Enseignement supérieur : le Togo exige plus de qualité dans les établissements privés

Fawzou
3 min de lecture

Au Togo, les autorités accentuent leurs efforts pour améliorer la qualité des formations dans les établissements privés d’enseignement supérieur. Une rencontre tenue le 30 mars à Lomé a réuni les responsables des établissements privés (EPES) autour des exigences liées à l’assurance qualité et à l’accréditation.

L’objectif est clair : élever le niveau des formations et mieux aligner les diplômes avec les attentes du marché du travail.

Mieux comprendre les normes et les exigences

Cette initiative vise à accompagner les promoteurs d’établissements privés dans la maîtrise des règles en vigueur. Il s’agit notamment de leur permettre de mieux intégrer les standards nationaux et internationaux dans leurs offres de formation.

L’enjeu est double : garantir la qualité des enseignements et assurer une meilleure adéquation entre les compétences acquises et les besoins des entreprises.

L’assurance qualité au cœur des priorités

Les échanges ont mis en avant le rôle central de l’assurance qualité dans le système éducatif. Un dispositif efficace dans ce domaine permet de renforcer la crédibilité des diplômes délivrés par les établissements privés.
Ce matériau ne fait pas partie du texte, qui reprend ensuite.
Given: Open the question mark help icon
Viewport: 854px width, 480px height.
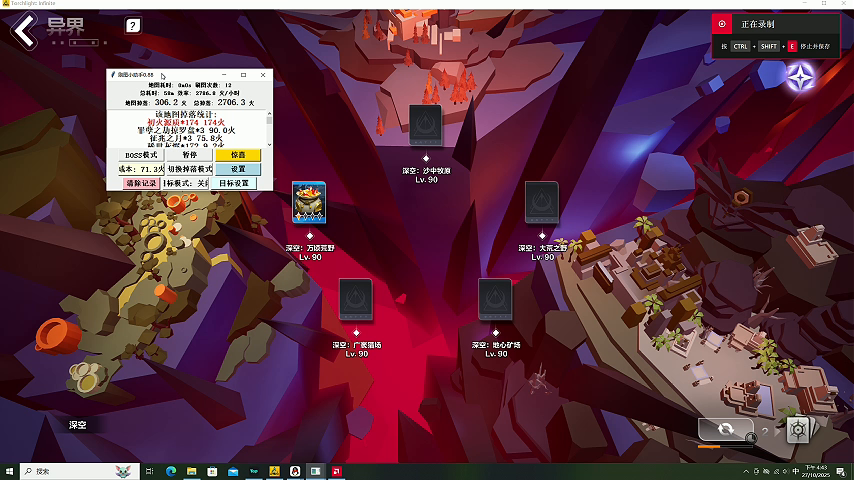Looking at the screenshot, I should 133,26.
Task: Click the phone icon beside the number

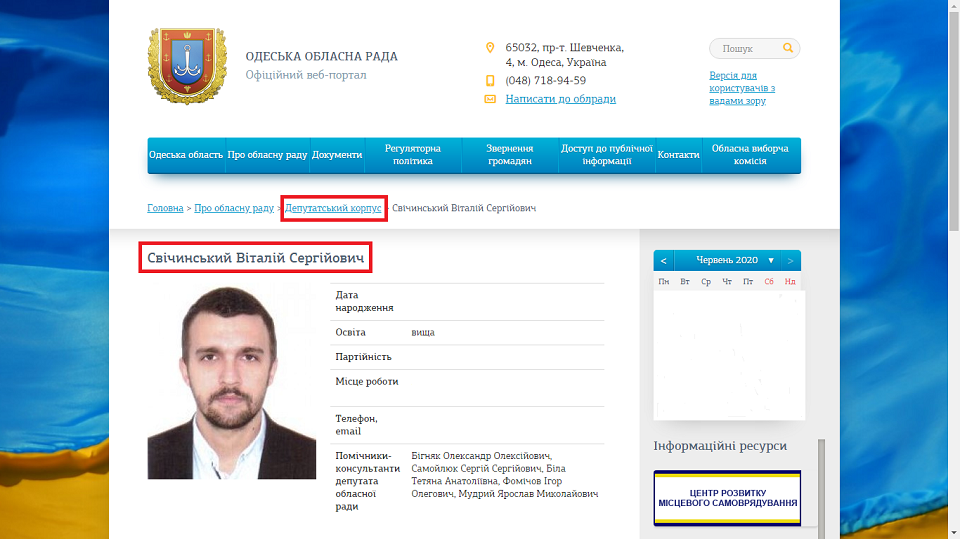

Selon le ministre de l’Éducation nationale, Mama Omorou, la qualité de l’enseignement supérieur est un élément non négociable, car elle influence directement l’employabilité des diplômés et le développement du pays.

Un secteur en pleine expansion

Le paysage de l’enseignement supérieur privé au Togo connaît une croissance importante. Pour l’année académique 2025-2026, 97 établissements sont officiellement reconnus et agréés par l’État.

Cette expansion offre plus d’opportunités aux étudiants, mais elle pose aussi la question du contrôle et du maintien des standards de qualité.

Un défi au-delà des discours

Renforcer la qualité des formations ne dépend pas seulement des recommandations ou des rencontres. Cela suppose des mécanismes de contrôle efficaces, des évaluations régulières et des sanctions en cas de non-conformité.

Sinon, il y a un risque réel : multiplier les diplômes sans garantir leur valeur sur le marché de l’emploi.

Entre ambition et réalité

L’initiative montre une volonté de structurer le secteur, mais un point mérite d’être questionné : les établissements disposent-ils réellement des moyens nécessaires pour appliquer ces exigences ?

Sans investissements dans les infrastructures, les enseignants et les ressources pédagogiques, l’amélioration de la qualité pourrait rester limitée.